### Problem description
Rewrite the part of the listing that opens with the line containing "Click the Base Frequency 1.82 GHz value" and closes with the line containing "click(x=922, y=631)", putting "Film" in place of "Movie" and leaving everything else unchanged.

[Begin Records shown]

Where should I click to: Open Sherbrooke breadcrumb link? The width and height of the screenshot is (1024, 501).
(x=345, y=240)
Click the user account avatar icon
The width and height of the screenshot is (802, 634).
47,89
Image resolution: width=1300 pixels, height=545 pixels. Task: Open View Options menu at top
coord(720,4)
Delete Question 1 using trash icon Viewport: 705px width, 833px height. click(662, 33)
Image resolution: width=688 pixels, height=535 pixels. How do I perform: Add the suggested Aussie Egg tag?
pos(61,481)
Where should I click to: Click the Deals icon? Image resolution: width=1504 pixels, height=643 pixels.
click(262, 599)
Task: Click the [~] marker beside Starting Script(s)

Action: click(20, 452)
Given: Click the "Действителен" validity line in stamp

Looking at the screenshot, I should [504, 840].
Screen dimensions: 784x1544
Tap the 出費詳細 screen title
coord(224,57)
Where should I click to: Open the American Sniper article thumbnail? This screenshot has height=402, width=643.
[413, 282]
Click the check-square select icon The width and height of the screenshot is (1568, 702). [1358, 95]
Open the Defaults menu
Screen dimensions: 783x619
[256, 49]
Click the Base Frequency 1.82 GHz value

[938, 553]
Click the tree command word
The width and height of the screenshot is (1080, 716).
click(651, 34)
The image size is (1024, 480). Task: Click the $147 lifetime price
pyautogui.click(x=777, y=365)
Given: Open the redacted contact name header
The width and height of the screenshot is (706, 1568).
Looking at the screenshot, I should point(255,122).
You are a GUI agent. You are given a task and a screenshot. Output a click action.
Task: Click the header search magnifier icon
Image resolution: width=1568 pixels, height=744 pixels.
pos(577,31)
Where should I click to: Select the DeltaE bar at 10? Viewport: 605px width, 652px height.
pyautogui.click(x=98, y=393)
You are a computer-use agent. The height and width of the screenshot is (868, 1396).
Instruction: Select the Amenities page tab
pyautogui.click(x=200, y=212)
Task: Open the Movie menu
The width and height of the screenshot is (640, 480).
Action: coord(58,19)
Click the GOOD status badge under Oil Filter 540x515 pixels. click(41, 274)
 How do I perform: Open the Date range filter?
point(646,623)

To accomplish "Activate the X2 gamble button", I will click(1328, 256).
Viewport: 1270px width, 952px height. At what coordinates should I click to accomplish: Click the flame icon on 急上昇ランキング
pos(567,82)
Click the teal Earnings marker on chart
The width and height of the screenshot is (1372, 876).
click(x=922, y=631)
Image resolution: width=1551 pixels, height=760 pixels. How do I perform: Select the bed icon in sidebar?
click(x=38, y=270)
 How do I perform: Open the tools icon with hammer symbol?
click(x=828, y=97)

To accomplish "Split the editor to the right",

[End Records shown]

### Solution below
Click the Base Frequency 1.82 GHz value

[938, 553]
Click the tree command word
The width and height of the screenshot is (1080, 716).
click(651, 34)
The image size is (1024, 480). Task: Click the $147 lifetime price
pyautogui.click(x=777, y=365)
Given: Open the redacted contact name header
The width and height of the screenshot is (706, 1568).
Looking at the screenshot, I should point(255,122).
You are a GUI agent. You are given a task and a screenshot. Output a click action.
Task: Click the header search magnifier icon
Image resolution: width=1568 pixels, height=744 pixels.
pos(577,31)
Where should I click to: Select the DeltaE bar at 10? Viewport: 605px width, 652px height.
pyautogui.click(x=98, y=393)
You are a computer-use agent. The height and width of the screenshot is (868, 1396).
Instruction: Select the Amenities page tab
pyautogui.click(x=200, y=212)
Task: Open the Film menu
The width and height of the screenshot is (640, 480).
Action: coord(58,19)
Click the GOOD status badge under Oil Filter 540x515 pixels. click(41, 274)
 How do I perform: Open the Date range filter?
point(646,623)

To accomplish "Activate the X2 gamble button", I will click(1328, 256).
Viewport: 1270px width, 952px height. At what coordinates should I click to accomplish: Click the flame icon on 急上昇ランキング
pos(567,82)
Click the teal Earnings marker on chart
The width and height of the screenshot is (1372, 876).
click(x=922, y=631)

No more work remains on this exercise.